→ Raw data
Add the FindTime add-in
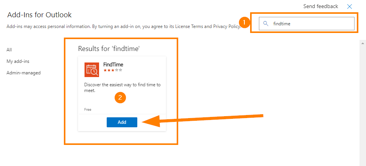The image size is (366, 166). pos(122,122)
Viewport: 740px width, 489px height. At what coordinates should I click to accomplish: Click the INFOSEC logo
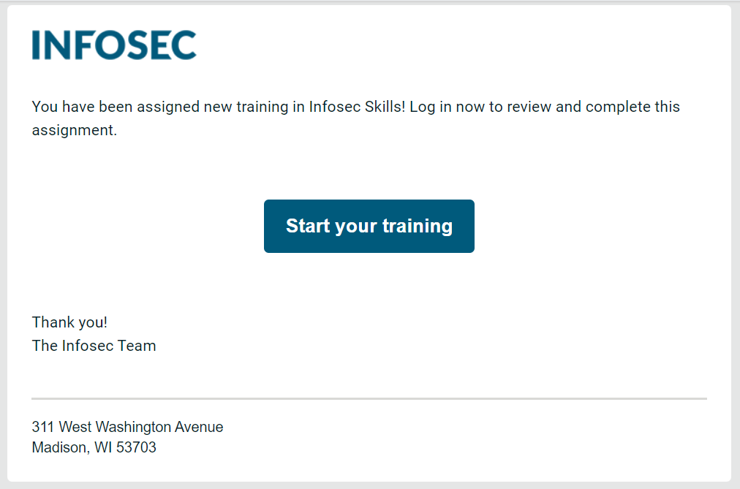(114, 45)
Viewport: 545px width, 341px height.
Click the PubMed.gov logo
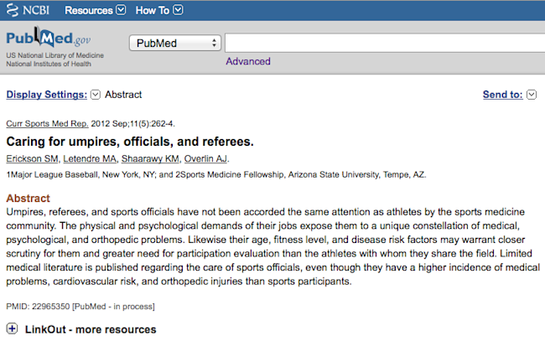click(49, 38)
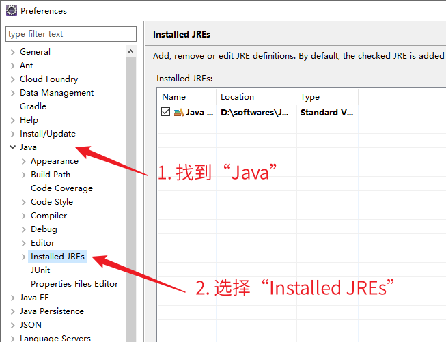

==

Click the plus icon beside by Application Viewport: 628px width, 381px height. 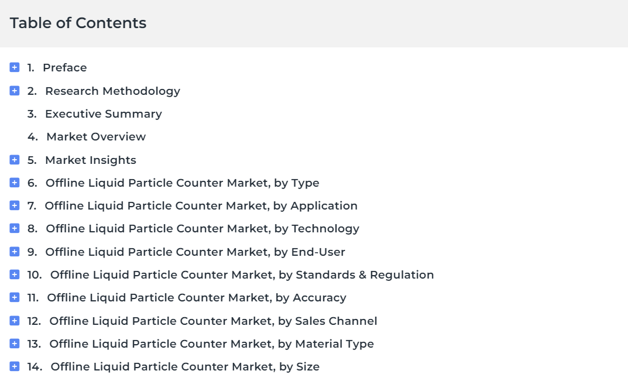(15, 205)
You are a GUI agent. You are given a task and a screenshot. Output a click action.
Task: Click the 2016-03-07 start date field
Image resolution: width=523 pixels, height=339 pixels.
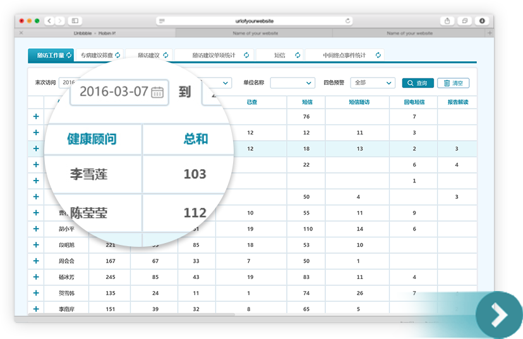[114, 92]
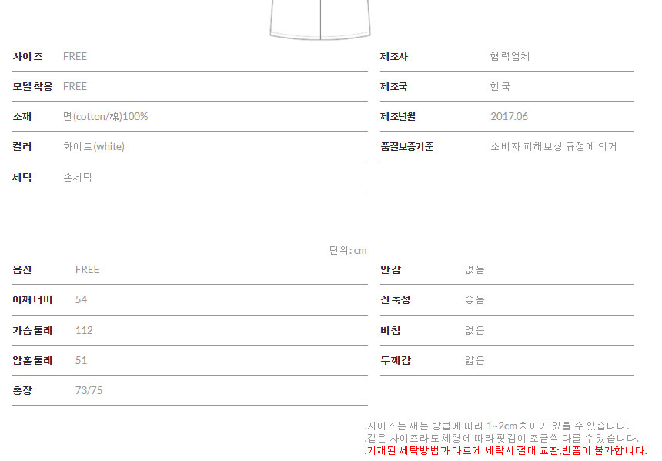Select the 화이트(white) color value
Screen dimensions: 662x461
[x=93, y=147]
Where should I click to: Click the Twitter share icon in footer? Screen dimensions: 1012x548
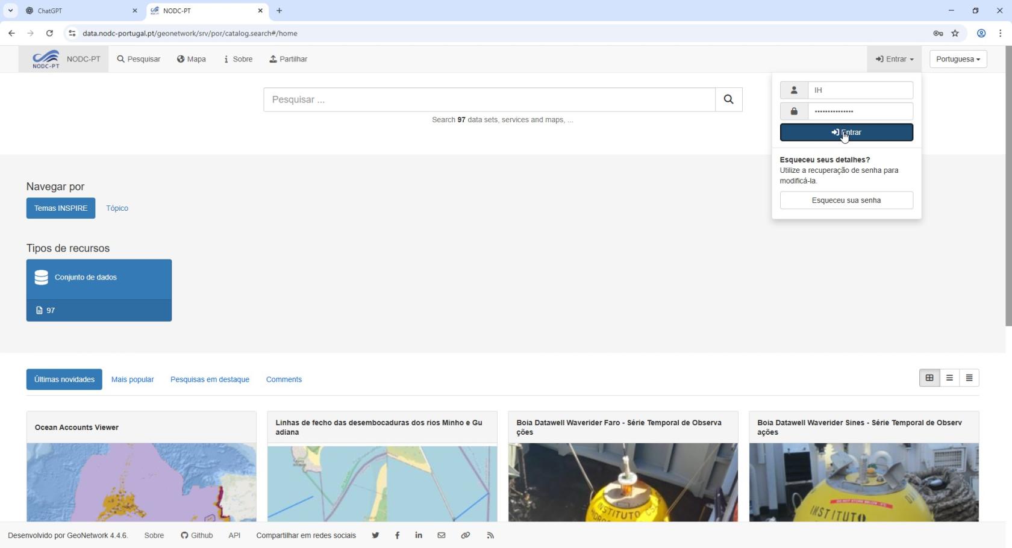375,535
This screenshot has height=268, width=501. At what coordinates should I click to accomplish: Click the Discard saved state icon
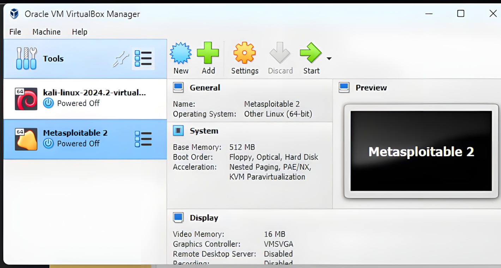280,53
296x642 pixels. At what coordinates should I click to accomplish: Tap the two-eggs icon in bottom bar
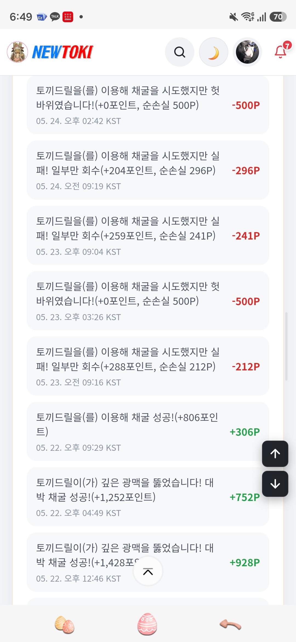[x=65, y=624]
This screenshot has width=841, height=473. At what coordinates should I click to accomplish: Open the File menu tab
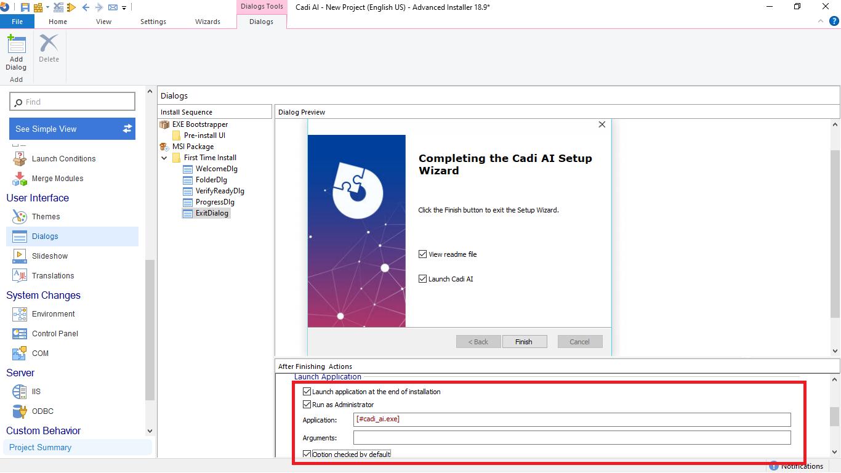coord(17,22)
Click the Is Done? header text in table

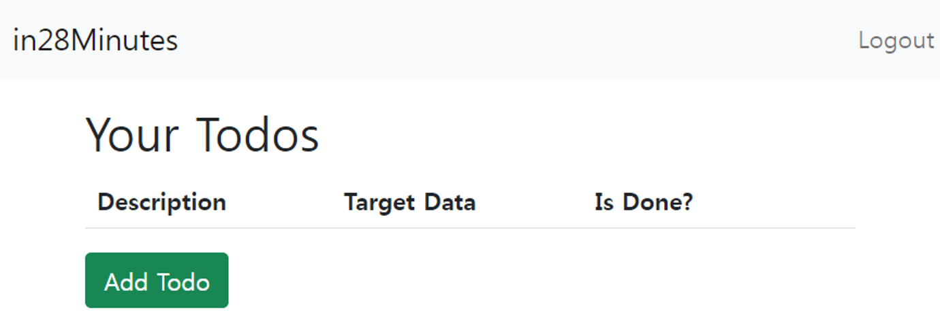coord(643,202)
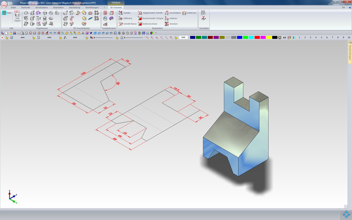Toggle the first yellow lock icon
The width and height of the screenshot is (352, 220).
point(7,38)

...

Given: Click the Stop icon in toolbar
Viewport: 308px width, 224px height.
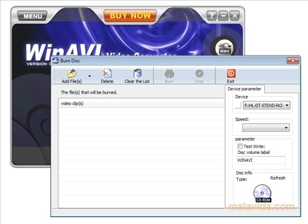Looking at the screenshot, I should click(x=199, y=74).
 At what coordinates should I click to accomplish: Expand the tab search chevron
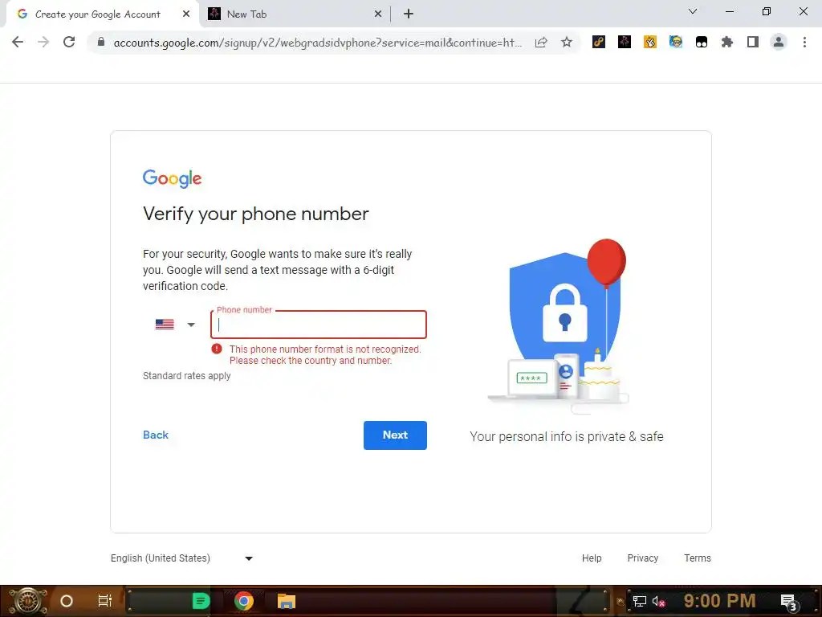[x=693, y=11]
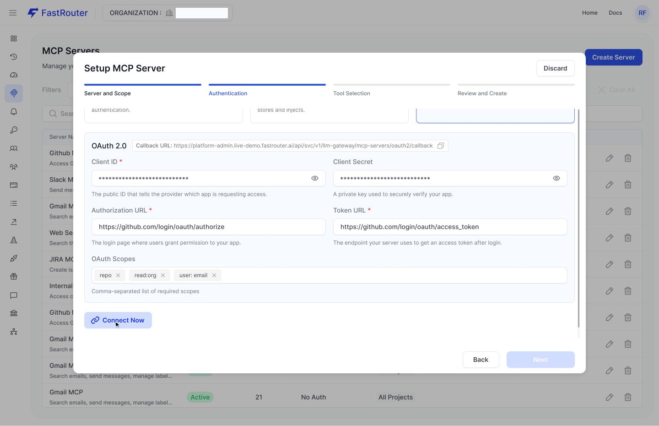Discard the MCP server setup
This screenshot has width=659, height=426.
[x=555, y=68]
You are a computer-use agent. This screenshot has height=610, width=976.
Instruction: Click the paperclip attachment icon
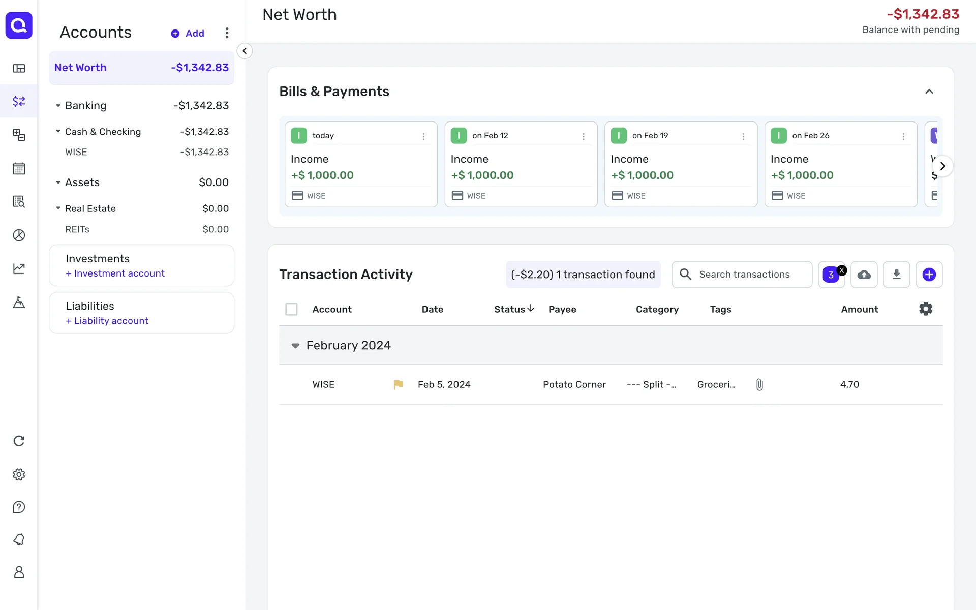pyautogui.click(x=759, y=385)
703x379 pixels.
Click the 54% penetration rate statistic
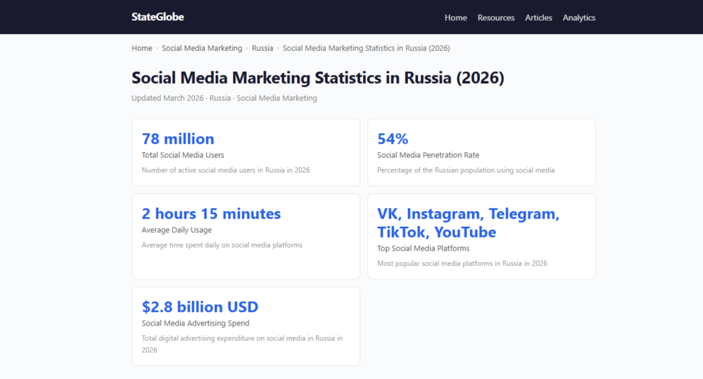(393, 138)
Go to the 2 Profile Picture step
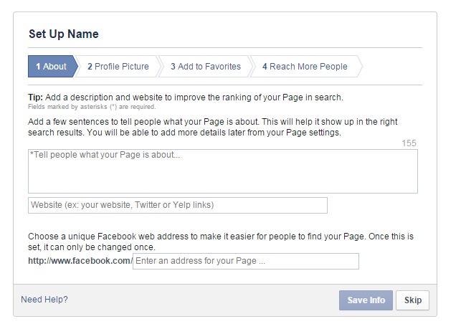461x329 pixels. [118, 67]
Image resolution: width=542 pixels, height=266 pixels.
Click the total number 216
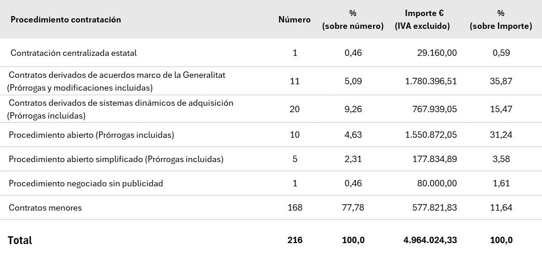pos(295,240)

→ Stated problem
Copy the material from the line with "Given: Click the Stop icon in toolbar" through the line with "[x=555, y=68]", putting "arrow" wherever "chevron" appears and changing nothing else. Leave the pictures out.

→ Solution below
Given: Click the Stop icon in toolbar
Viewport: 308px width, 224px height.
Looking at the screenshot, I should click(x=199, y=74).
 At what coordinates should I click to accomplish: Expand the tab search arrow
[x=693, y=11]
Discard the MCP server setup
This screenshot has width=659, height=426.
[x=555, y=68]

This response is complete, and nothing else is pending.